Monday, September 24, 2007

Post-surgical Evaluation & Pathology FINALLY!

OK, I saw the surgeon today and the pathology report is FINALLY done, and the news is what it is. Get ready to have your brain scrambled by lots of scientific information.

1. The way doctors look toward treatment of breast cancer has to do with the particular kind that it is.

2. Right now, there are three (minimially) factors that "define" what kind you have.
o One is if your body is able to react to estrogen
o One is if your body is able to react to progesterone
o One is if your body is genetically disposed to "express" a certain genetic receptor named the HER2 receptor

3. So here's my status:
I'm estrogen receptor negative (er-)
I'm progesterone receptor negative (pr-)
I'm HER2 negative

4. That means that the class of drugs that would be used to treat someone that is er+ are not available to treat me, because my body will not react to them. Further the class of drugs that would be used to treat someone that is pr+ are not available to treat me, because my body will not react to them. Finally, the drugs used to treat people who are HER2+ are not available to treat me, because my body will not react to it.

5. Now this seems a little discouraging because I have the common cold of breast cancer -- truely the most common kind. However, all the drugs that have been discovered in recent years, and particularly the "silver bullet" of cancer treatment (Herceptin), are all drugs that will not work for me.

6. So what does a person with my particular profile do to fight cancer? Well, I'll refer you to this site. Put your hands behind your head, lean back in the chair and have a nice read. Now you know the kind of scientific mumbo-jumbo that I need to wade through to figure out what strategy is the one I want to adopt. There is one particularly nice piece of information that came out of the pathology report today. That is: I'm Node Negative. That means of the 5 lymph nodes that were sampled two weeks ago and examined, none of those nodes has any cancer cells running around inside. That means it's not LIKELY in my bloodstream. That is a very good piece of information to know.

7. Clearly, it is important for me to do chemotherapy. Which one? I am not sure......I'm researching things more. The first chemotherapy I got is a VERY aggressive kind called TAC. It's the scary monster of chemo's. I can always get easier (comparitively) with the chemo or scale back on the drugs, but there is a lifetime dose that one can accumulate of the "A" component. Now that we know the definitive pathology report results, we can be more focused on selecting a set of poisons.

8. I go back in a month to decide, probably, how much of me, and when I'll have some of me physically removed. Go to the above site and read and you'll see why this is a complicated thing to decide. There is a part of me that screams "GET THIS CRAP OFFA ME!" However, the advantage of doing the chemo first is that you get to see if any of the poison they throw at the monster, works. So, the moral of the story is, "Be patient." Another reason to do the chemo first is so the surgery can be figured so you can save as much skin as possible and do the least amount of surgical "revision" of the area as possible.

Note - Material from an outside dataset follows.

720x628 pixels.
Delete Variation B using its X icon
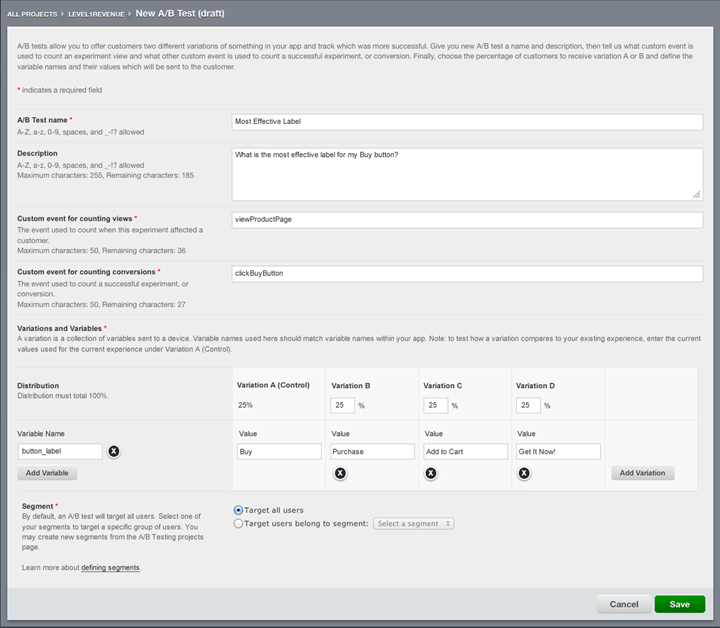(x=340, y=473)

9. If I thought it would save my life, I'd be willing to sacrifice a lot of me to the knife. The bottom line, however, is that just lopping things off doesn't necessarilly improve your chance for survival or reoccurrence.

10. After sitting up in the car for several hours today, I was EXHAUSTED. It's one week today since the chemotherapy was administered, and it just blows me away how just sitting up can be too taxing for me. I mean so EXHAUSTED that I can literally fall down. I'm talking about so tired, I can't eat, can't move, can't catch my breath because I've been doing something like standing still for a few minutes. I wanted to take pictures of my hair today, before it goes away tomorrow. I wanted to see my grandson and just enjoy being in his precious presence. I wanted to just be able to eat a meal and have it digest normally. I wanted to believe I could be independent and take myself to the doctor in north Atlanta. I wanted to believe that once I knew the name of my enemy, I could fight it better. None of these things are meant to be.

Thanks to Jeff who called me today to touch base with me and let me know that my students are managing. I'm sorry you had to "draw" the sick teacher as your coteacher this year. If I could have "dodged this bullet" I sure would have though!